00:30:53.000And then January 6th, they say that now the new terrorists are conservatives.
00:30:59.000What I'm getting at is it seems the playbook that the Democrats have used is expand the government, get the precedent, get emergency powers to be able to have a bipartisan move against a foreign instrument, keep all of that infrastructure and that precedent in place to then do it against a conservative organization.
00:31:22.000And that's a legitimate concern because if the Republican, if the Democrats had their way, if the regime had their way, they would ban Twitter tomorrow, banning a company.
00:31:35.000Now, you might say, well, you know, Twitter is an American company.
00:31:38.000Well, their owner is South African, boring.
00:32:12.000And I just wonder if there is a censorship agenda.
00:32:16.000That's always what they've wanted, isn't it?
00:32:18.000They dream and they have a lust for shutting up and silencing people they disagree with.

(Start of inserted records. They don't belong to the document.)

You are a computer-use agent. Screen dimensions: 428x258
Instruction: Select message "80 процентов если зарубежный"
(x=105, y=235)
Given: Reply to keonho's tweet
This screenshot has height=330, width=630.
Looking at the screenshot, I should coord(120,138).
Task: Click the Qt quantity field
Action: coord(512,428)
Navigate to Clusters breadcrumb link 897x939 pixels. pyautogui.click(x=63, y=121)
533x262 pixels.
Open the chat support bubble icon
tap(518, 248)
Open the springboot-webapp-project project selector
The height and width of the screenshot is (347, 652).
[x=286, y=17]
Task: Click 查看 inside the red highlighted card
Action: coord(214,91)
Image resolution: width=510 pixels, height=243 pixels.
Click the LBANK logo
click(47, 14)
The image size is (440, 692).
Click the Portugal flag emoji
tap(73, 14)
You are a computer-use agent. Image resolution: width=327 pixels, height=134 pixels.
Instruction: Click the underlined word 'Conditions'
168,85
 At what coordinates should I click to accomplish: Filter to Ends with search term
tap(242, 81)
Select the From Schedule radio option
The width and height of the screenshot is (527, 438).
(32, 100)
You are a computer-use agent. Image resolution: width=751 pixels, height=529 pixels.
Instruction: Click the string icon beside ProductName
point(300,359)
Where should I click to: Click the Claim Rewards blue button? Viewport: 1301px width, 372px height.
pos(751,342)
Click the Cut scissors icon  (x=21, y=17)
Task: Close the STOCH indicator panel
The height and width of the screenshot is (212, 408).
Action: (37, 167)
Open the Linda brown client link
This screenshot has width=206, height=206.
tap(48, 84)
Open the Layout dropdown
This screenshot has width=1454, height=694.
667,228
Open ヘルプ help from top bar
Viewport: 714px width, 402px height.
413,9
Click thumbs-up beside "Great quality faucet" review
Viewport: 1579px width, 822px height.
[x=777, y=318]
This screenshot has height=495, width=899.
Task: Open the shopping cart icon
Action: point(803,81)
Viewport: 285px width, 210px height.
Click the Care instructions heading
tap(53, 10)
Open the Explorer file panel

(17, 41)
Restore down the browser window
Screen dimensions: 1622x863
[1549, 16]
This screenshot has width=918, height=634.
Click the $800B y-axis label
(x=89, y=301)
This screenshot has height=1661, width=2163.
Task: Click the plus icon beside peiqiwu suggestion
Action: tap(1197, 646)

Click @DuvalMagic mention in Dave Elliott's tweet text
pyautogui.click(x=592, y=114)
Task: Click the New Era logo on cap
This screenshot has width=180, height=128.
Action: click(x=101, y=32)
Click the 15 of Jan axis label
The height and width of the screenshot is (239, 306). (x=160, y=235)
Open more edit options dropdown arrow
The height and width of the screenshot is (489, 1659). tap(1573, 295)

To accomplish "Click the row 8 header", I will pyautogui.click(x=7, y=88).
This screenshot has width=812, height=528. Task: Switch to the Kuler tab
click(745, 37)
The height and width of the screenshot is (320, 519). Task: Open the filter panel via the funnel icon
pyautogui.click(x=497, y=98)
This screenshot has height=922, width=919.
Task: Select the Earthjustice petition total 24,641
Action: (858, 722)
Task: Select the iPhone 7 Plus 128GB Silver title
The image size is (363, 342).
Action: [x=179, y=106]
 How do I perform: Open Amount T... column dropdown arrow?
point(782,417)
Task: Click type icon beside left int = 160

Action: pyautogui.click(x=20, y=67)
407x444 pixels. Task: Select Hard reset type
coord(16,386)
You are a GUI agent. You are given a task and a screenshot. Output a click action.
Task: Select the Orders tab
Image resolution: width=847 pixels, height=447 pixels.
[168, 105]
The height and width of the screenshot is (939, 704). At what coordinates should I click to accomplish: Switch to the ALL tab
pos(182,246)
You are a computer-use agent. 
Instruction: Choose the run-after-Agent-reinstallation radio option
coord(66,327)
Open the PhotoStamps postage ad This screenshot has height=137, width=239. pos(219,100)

00:32:23.000So I have to just wonder: is there a better way than flat out banning it and setting a precedent for Democrat pro censorship forces and voices to be able to come after the companies that we believe are necessary to a free society, like Rumble, Twitter, Real America's Voice, that are totally American companies?
00:32:48.000Someone says, here, Charlie, I sympathize with you as they say the CCP indoctrinating our children, but your caution is smart.
00:33:12.000Yeah, I'm that same way, just like my initial gut was spy on the Islamic terrorists and get the Patriot Act, and then it's used against us.
00:33:21.000I wish I didn't have to live in a point of time where I'm so suspicious, but boy, it seems like there's always a deeper agenda, isn't there?
00:33:33.000But the very same government power that could be used in a proper way can then be abused and set a precedent in an improper way.
00:33:42.000And so are we willing to kind of go that far to say that a company should be banned for whatever excuse that they have or they give by an act of Congress?